What the task requires: Which lines run from the one containing "Expand the Matte material dropdown" through the last line of the records? Copy them exactly, leaving pictures out.
● ● ● ●
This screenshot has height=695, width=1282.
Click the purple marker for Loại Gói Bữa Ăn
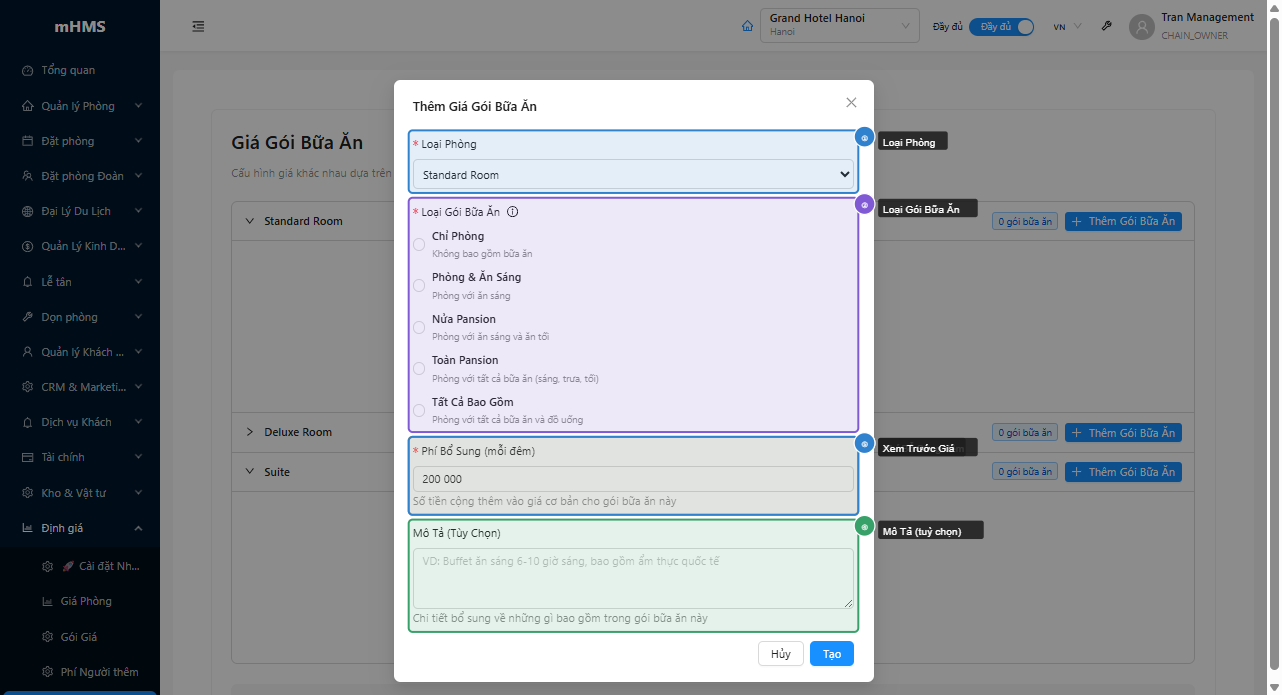click(865, 205)
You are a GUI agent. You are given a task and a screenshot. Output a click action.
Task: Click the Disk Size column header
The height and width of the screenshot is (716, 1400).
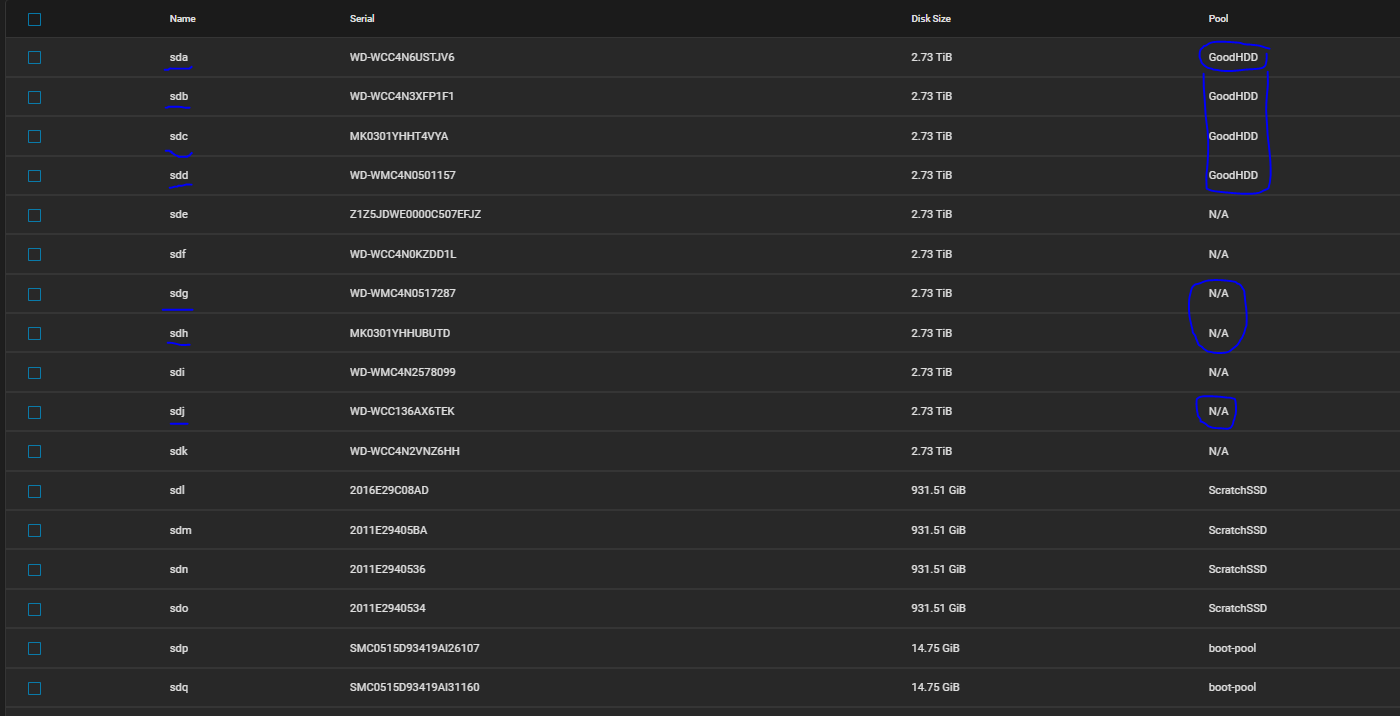point(931,19)
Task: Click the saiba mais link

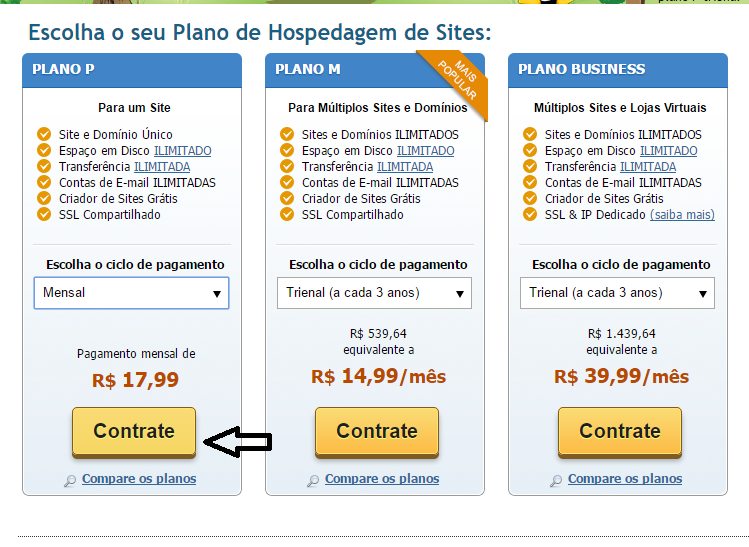Action: (x=682, y=215)

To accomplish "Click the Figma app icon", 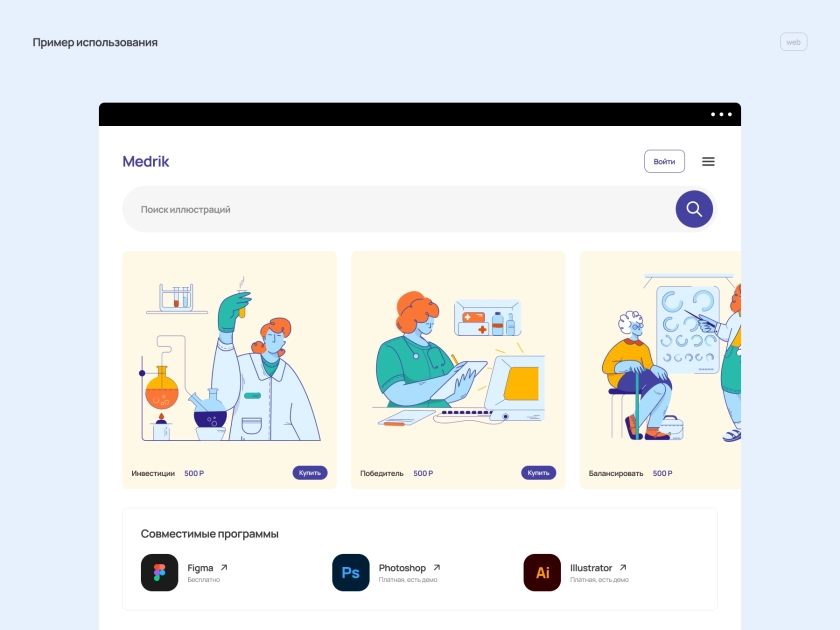I will coord(160,572).
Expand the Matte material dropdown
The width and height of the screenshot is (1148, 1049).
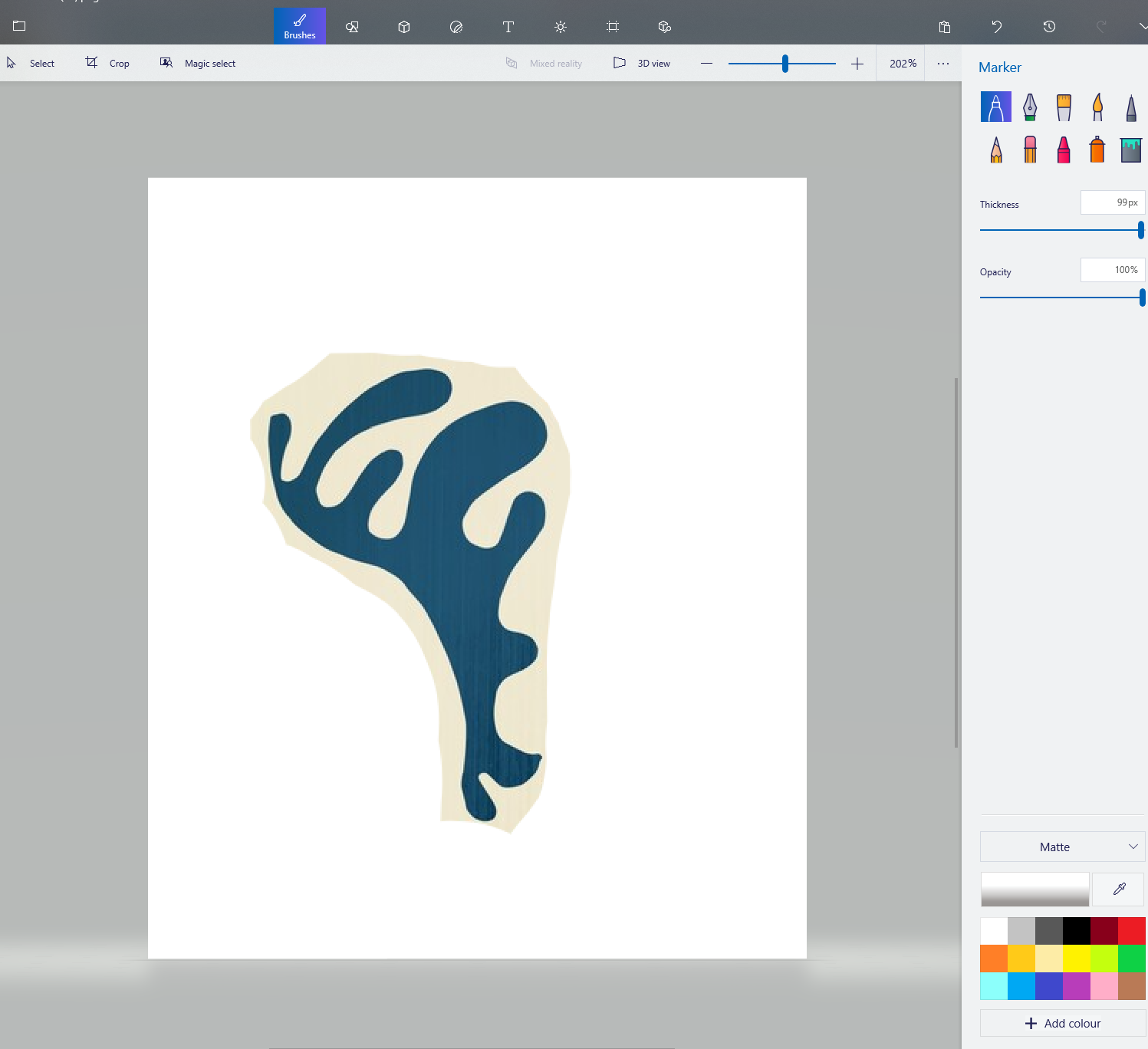[x=1062, y=847]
● ● ● ●
Answer to this problem:
Expand the Matte material dropdown
The width and height of the screenshot is (1148, 1049).
[x=1062, y=847]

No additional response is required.